Multi-GPU computing has taken a bit of a hit in recent years. We no longer have access to three- and four- way SLI on Nvidia’s side and even when we did, little attention was given to game compatibility.
For a short while every flagship GPU shoved two whole GPUs onto one card. “Recent” examples includes the Titan Z, which came out in 2014 or the Radeon Pro Duo, which is notable for its sweet integrated water cooler.
Given how ridiculously fast cards like the RTX Titan or 2080 Ti are, there’s little incentive to make dual-GPU cards. Especially since you can still slot two cards next to each other and either use them both for GPU computation or use them for rendering applications like games, albeit with some scaling loss.
Now AMD have come out of left field with what is surely the most advanced dual-GPU design to date. Unfortunately, only Mac Pro users need apply.

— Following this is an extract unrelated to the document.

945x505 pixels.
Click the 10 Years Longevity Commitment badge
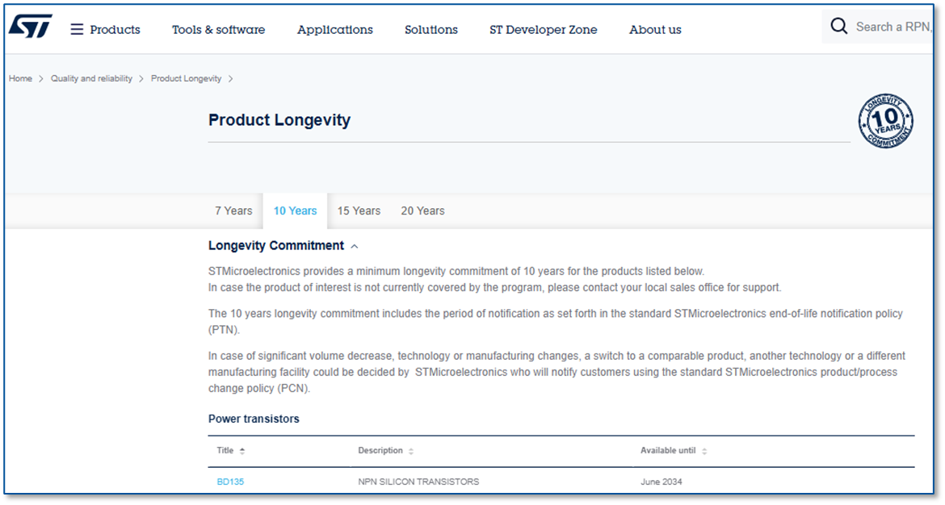(885, 121)
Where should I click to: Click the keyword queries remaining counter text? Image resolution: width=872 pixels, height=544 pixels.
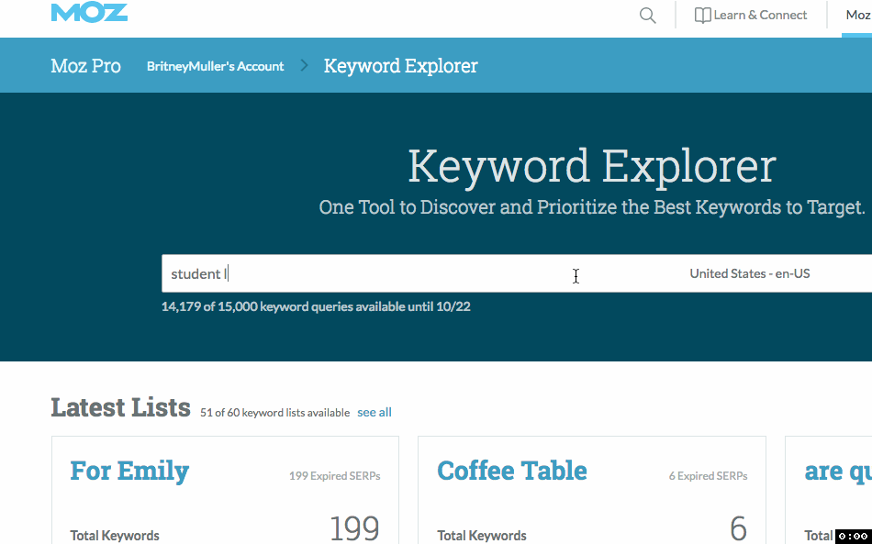coord(315,305)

Holy Giant GPU Card Batman
The card in question is the Radeon Pro Vega II and it is simply the fastest single-card GPU solution you can buy. If you are happy with also buying a Mac Pro to slot it into. In fact, you can stick TWO of these cards in the compatible Mac Pro machines.

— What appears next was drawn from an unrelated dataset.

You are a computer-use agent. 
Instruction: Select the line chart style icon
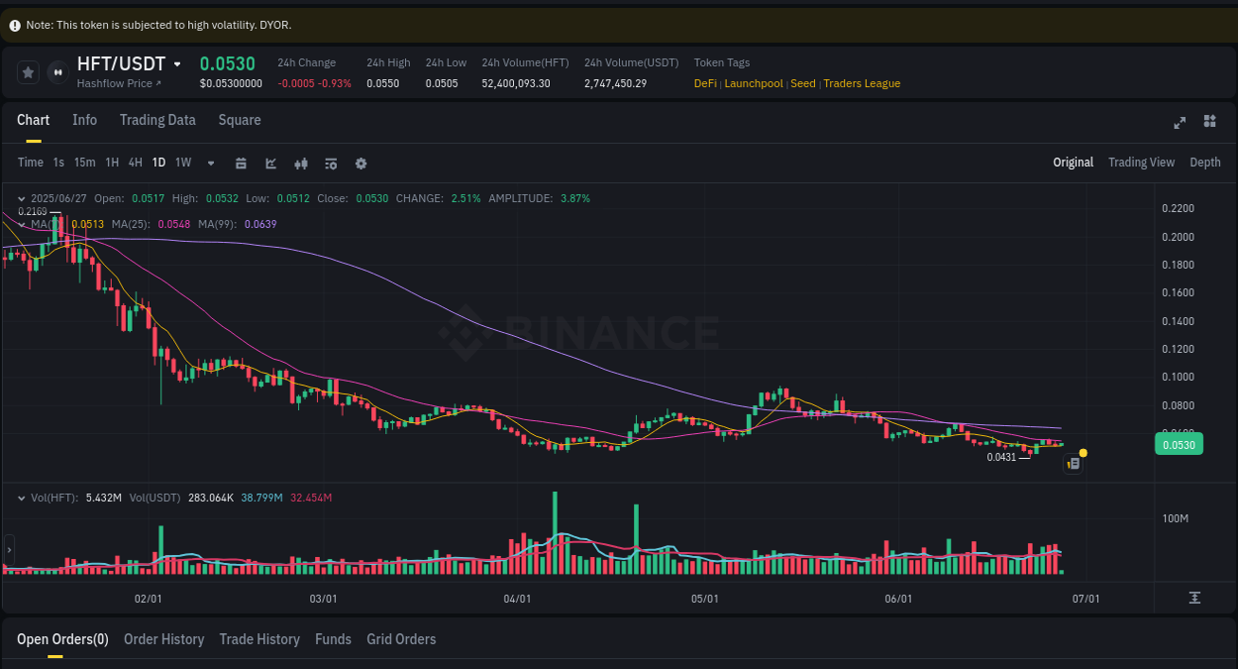coord(270,163)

The card is based on the Vega 20 7nm chip, with each GPU coming with 32GB of HBM, providing a insane 1TB/s of bandwidth. The two GPUs talk to each other using AMD’s Infinity Fabric. The same technology you’ll find helping Ryzen dies communicate, with up to four CPU dies communicating at high speed.
The end result is a card that can provide a claimed 14 TFLOPS of single-precision floating point operations and twice that for half-precision.

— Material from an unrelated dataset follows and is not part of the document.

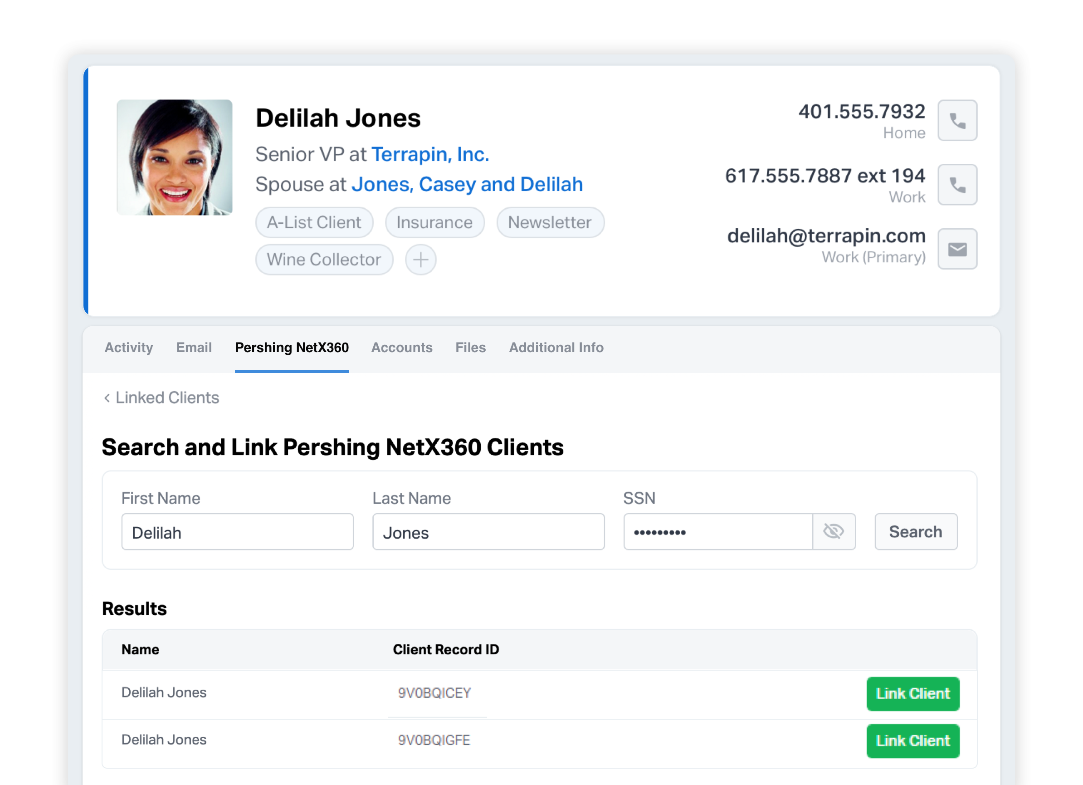Screen dimensions: 1083x785
Task: Link client with ID 9V0BQIGFE
Action: click(x=913, y=741)
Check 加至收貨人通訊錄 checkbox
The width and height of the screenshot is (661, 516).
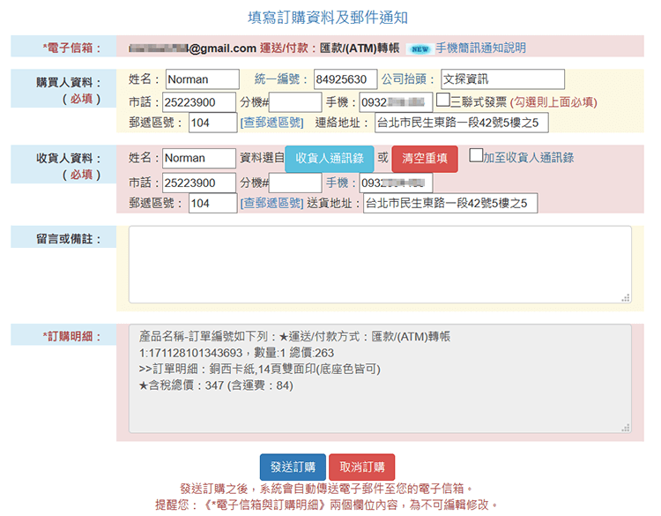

The main reason this card can’t be used in an existing PC is the custom connector design. It has two inline PCIe connectors, with the second connector used for additional power delivery and to facilitate Thunderbolt 3 bandwidth. It allows for up to 475W of power without the need for external PCIe power connectors.
Coming to PC?
There is absolutely no word from AMD on whether a similar product will be coming to PC. We don’t see any technical reason why they could not. Dropping the second PCIe connector, Thunderbolt 3 and simply adding PCIe external power connectors should be no issue. However, this may be an exclusive partnership with Apple, at least for now. The appeal of Mac Pro machines has been waning as Apple leans into its phone and digital ecosystem. Pro hardware from Apple has often lagged years behind what you could build for the same money on the PC side of things. Now, owning a Mac Pro is literally the only way to have this card (or a pair of them) working on your GPU computation applications.
Working Out The Bugs How useful dual-GPU cards are depends on the application you want to run. Multi-GPU general computation is becoming quite mature and many professional applications can efficiently split workloads among multiple cards. Of course, that diminishes the inter-GPU communication advantages you get with the dual-GPU design. What we still lack is a reliable way to make multiple GPUs appear as one GPU to software. So that GPU workloads can be split among these chips at a hardware level. Modern APIs like DX12 go a long way to marrying GPUs together, even ones that aren’t identical, but it’s still hit and miss on a software level.
It is a problem we’re confident will be solved sooner rather than later. With GPUs now hitting a 7nm process and most likely the limit of silicon chip frequency, the only way up is to start adding more dies. The Pro Vega II might very well be the first real move towards shifting GPU architecture into multi-die configurations with little or no overhead loss. On the other hand, it might also be a temporary way to market Mac Pro computers as the GPU performance kings. As professional PC workstation enthusiasts, we’ll be watching what AMD do with this idea very closely.